Infatti, se è dimostrato che l’efficienza della singola visita da parte di un’ape da miele è peggiore rispetto a quella di altri impollinatori, la frequenza e l’abbondanza del numero di insetti compensa la più scarsa resa, rendendo il risultato finale paragonabile a quello operato da altri pronubi, più efficienti nella singola visita, ma meno numerosi (Bombus, Osmia, Megachile, Xylocopa, Melipona, Eristalis).
Undici studi analizzati hanno valutato gli effetti dell’impollinazione operata contemporaneamente sia da Apis mellifera che da specie dei generi Bombus, Osmia, Megachile e Melipona, evidenziando un incremento del 22% della produttività delle colture. Questo aumento è indotto da diversi fattori, primo fra i quali la complementarietà dell’attività di bottinamento: specie differenti volano in condizioni climatiche e ambientali anche molto diverse tra loro, garantendo con questa alternanza un maggior numero di visite sui fiori. Un altro motivo riguarda invece l’ottenimento della miglior impollinazione possibile ad opera dell’insetto più valido per una specifica coltura, ad esempio le api solitarie impollinano i campi di erba medica più efficacemente che le api da miele.

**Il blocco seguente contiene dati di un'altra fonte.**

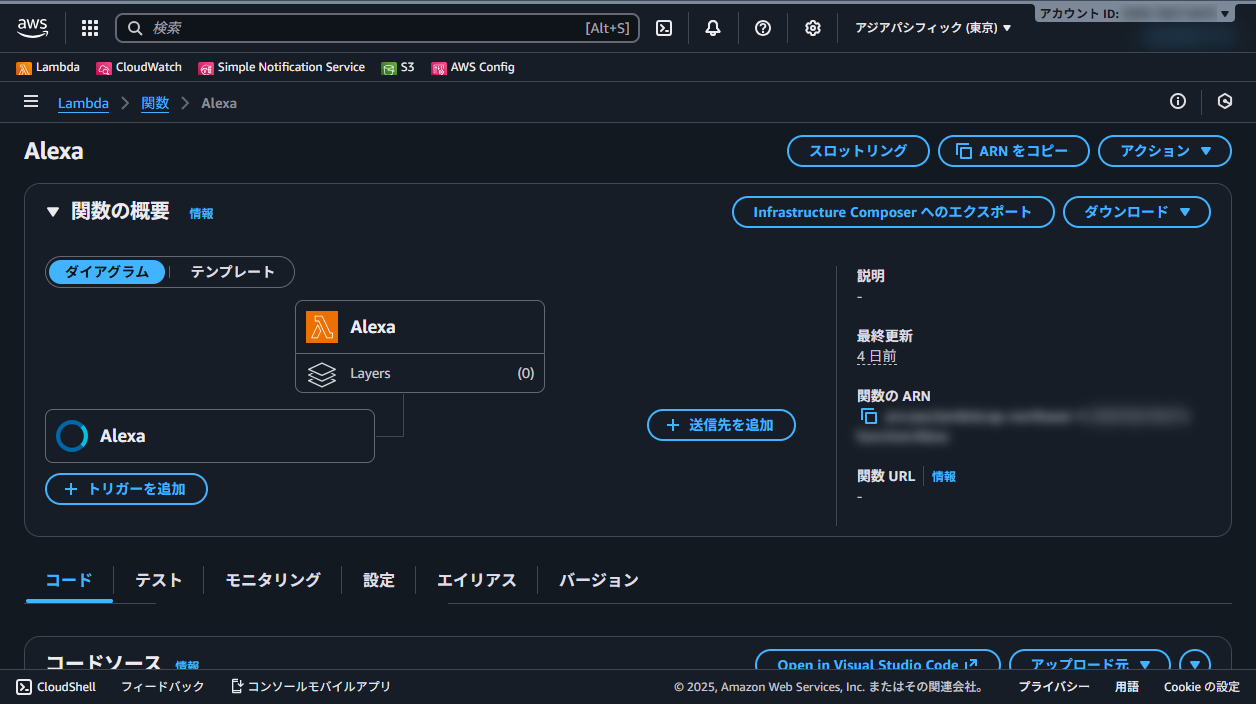Copy the function ARN via the clipboard icon

coord(868,416)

L’interazione sinergica tra le specie è stata analizzata solo da tre studi. Uno di questi lavori, a firma Brittain et al., ad esempio, evidenzia come sul mandorlo si ottenga una produzione maggiore utilizzando api e osmie contemporaneamente. E’ stato anche osservato come questo aumento non sia legato al maggior numero di insetti, ma esclusivamente alla loro influenza reciproca. Infatti, ove presenti pronubi in densità maggiore, la resa della coltura ha registrato un aumento assolutamente marginale. Queste interazioni andrebbero studiate maggiormente e potrebbero fornire nuove e interessanti informazioni.

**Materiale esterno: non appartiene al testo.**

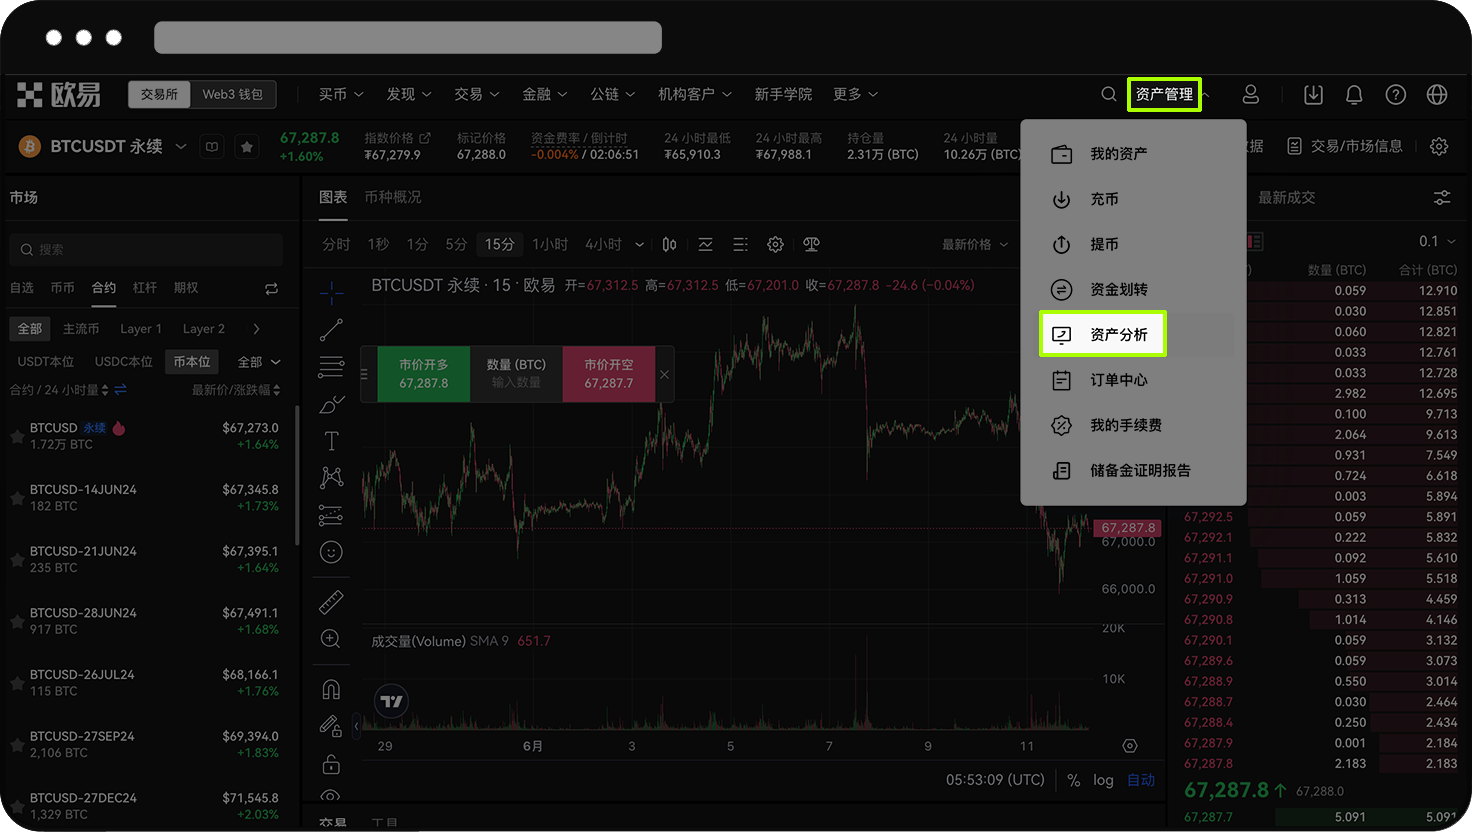Open the order book display filter settings

click(1440, 197)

Sulla base di questo studio possiamo affermare che la gestione dell’impollinazione attraverso il collocamento di api e di altri insetti può costituire una buona strategia a breve termine per aumentare la produttività delle colture, ma questa decisione deve essere presa tenendo in considerazione anche il possibile impatto di questa pratica sulla biodiversità. C’è il rischio infatti che, inserendo specie non autoctone in un determinato luogo, si origini una massiccia colonizzazione degli habitat circostanti e si determini un’alterazione dell’ecosistema naturale, anche attraverso la diffusione di patogeni. Un impatto minore si potrebbe ottenere posizionando gli alveari dove l’apicoltura è una pratica comunemente adottata, ed utilizzando le altre specie di impollinatori allevati nei luoghi in cui essi sono già presenti in natura.

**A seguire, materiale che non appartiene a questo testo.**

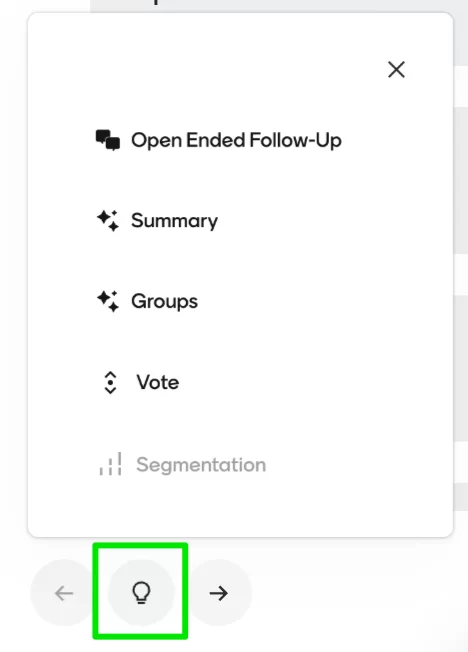Go to next slide with right arrow

(x=219, y=593)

Alla luce di tutto questo, il consiglio migliore e più saggio rimane sempre quello di incoraggiare pratiche agricole che favoriscano l’aumento delle popolazioni naturali di pronubi selvatici che possano provvedere a una sicura ed autonoma impollinazione, ad esempio privilegiando la scelta di cultivar con buona resa nettarifera e pollinifera, ed inserendo infrastrutture naturali intatte, circostanti alle coltivazioni, al fine di sostenere al meglio tutte le specie, sia a livello trofico mediante la presenza di fioriture in momenti diversi dell’anno, che attraverso l’esistenza di idonee zone di nidificazione.
In un agroecosistema sostenibile, adottare un approccio di impollinazione integrata come quello descritto, porterebbe notevoli benefici agli agricoltori, agli apicoltori, alle api allevate e agli impollinatori selvatici, ed un complessivo beneficio alla stabilità delle produzioni degli agro-ecosistemi.